“It’s Fun To Flip The Form”: Charli XCX Lets Vogue In On Her Rock Reinvention

Paris Fashion Week, October 2025: creative directors are playing musical chairs at the big houses. The military jacket is back and an exhibition honouring Virgil Abloh is spilling queues past the Grand Palais. Staying in adjoining apartments, a stone’s throw from Père Lachaise cemetery, Charli xcx and her tightest collaborators, Alex “AG” Cook and Finn Keane, snatch breakfast together then dart across the city: Charli to sit front row at Saint Laurent and, that same week, to shoot its new campaign, Cook to work on a live soundtrack for McQueen as Keane puts the final touches on Charli’s companion album to Emerald Fennell’s Wuthering Heights. Friends, including actor Jacob Elordi and model Alex Consani, are in town; the parties spill over into 6am afters in the apartment of a random French philosopher girl. Between the smudged-eye sunrises, in the studio downstairs from their lodgings, Charli, Cook and Keane are secretly making the pop superstar’s eighth album.
One Saturday evening this February: Charli is at another studio, in west London, to reveal her new music. I first see her through the glass, trademark sunglasses on at 8pm, presiding over the sound desk in a Saint Laurent leather jacket: iconography casually assured. I take a seat and she walks to the speakers to plug in her phone, wearing skinny vintage black waxed trousers and Louboutin heels. “We knew we wanted to go to Paris to do it,” she says, compulsively playing with her shades. “We knew it would be this very hectic, rich time and we like creating in that kind of atmosphere.” She crouches down, presses play and turns away. Heavily processed guitars strafe the room, then fracture along with Charli’s voice: “I think the dance floor is dead,” she drawls, “so now we’re making rock music.” Clearly we have come to bury Brat.

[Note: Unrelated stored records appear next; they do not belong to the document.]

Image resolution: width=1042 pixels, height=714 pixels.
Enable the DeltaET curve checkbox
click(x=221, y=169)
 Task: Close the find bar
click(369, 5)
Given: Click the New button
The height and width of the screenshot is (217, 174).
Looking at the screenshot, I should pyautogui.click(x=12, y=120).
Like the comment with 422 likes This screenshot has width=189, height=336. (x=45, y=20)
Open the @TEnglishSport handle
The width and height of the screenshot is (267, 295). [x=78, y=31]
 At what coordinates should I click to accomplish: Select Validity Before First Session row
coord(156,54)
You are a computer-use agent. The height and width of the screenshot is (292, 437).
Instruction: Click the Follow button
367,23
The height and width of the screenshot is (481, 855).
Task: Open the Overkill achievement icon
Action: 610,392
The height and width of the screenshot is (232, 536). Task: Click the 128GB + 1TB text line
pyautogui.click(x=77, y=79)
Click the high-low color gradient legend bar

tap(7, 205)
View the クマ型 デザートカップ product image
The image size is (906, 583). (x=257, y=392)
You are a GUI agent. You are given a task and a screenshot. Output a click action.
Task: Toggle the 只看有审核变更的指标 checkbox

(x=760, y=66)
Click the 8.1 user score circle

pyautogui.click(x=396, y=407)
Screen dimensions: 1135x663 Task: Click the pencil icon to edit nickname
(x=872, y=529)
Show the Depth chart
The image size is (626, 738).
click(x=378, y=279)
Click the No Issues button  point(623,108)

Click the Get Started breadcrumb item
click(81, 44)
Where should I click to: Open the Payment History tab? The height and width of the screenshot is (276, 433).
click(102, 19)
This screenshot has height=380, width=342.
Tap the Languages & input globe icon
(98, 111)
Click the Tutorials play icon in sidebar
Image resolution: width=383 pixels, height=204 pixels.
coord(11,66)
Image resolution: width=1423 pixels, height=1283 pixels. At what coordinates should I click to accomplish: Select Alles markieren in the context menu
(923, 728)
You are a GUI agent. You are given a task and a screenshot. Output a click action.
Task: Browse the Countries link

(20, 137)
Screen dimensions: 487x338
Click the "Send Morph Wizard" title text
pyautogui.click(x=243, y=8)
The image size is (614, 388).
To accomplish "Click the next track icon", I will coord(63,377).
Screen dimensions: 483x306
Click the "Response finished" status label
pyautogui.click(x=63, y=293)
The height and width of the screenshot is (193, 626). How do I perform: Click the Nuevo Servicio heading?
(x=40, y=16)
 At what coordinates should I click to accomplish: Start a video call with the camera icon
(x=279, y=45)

The vulnerability, provocations and pithy hedonistics (“Bumpin’ that”) of Charli’s 2024 club-rat classic turned her from decade-strong underground icon into a towering cultural presence without sacrificing a thing. Brat’s generation-defining incisiveness was best encapsulated by its concluding tracks: the deeply intimate “I Think About It All the Time”, in which Charli wondered about motherhood, straight into the mutant rager “365”, the embodiment of coked-up revelations on a dance floor. Her self-proclaimed “Brat summer” – a mood of thinking less and feeling more – ended up lasting two, thanks to a self-directed roll-out campaign, the signature acid green of which would turn marketeers the world over Pantone 3507C with envy. The record worked at meme level, inspiring bandwagoning from the Kamala Harris campaign, and as deeply theorised high art. Everyone wanted in, and Charli’s creative coterie reflected the breadth of her influence: Brat namechecked friends including Julia Fox and model Gabbriette; Lorde, Ariana Grande and Robyn turned out for the avant-garde remix album; after the track “Apple” seeded a TikTok dance craze, Chappell Roan, Ayo Edebiri and Gracie Abrams cameo’d the moves during the Brat tour.
Ann Demeulemeester creative director Stefano Gallici – who dressed Charli for the 2025 Met Gala and Grammys – was awed by her worldbuilding. “It resonated with an entire community,” he tells me. “I think we will carry the legacy for a long period.” George Daniel, drummer for The 1975 – and, as of last July, Charli’s husband, says: “It was an incredible time for her and hugely fulfilling, having proved so much to herself.” The runaway phenomenon also boiled Charli down to a caricature – vests, cigs, feckless attitude – which inspired her debut feature film as producer and star, The Moment, released earlier this year. The mockumentary captured the queasy sensation of how mass exposure can destabilise your identity. “Going through this widening of my audience has made me aware of how you can sometimes get made into these bullet points,” says Charli, always coolly analytical. “And that’s not something I’m shocked or even bothered by. Obviously, that happens – it’s cool when you can draw a cartoon of someone in that way.” Her new friend, Coffee and Cigarettes director Jim Jarmusch, likens Charli’s alter ego management to how his old friend Jim Osterberg handles life as Iggy Pop. “She’s really savvy about it,” he says. “I’m sure it’s delicate and overwhelming at times, but she’s pretty solid in understanding the nature of not being the person that is projected.” He witnessed that in action when they were discussing films at a party last year. A photographer asked Charli: “‘Let me get you doing something wild – can you come and snort whisky through a straw out of an ashtray or something?’ She’s like, ‘Oh, all right.’ She does that, then comes back over to me like” – he does a prim English accent – “‘Were we talking about Tarkovsky?’”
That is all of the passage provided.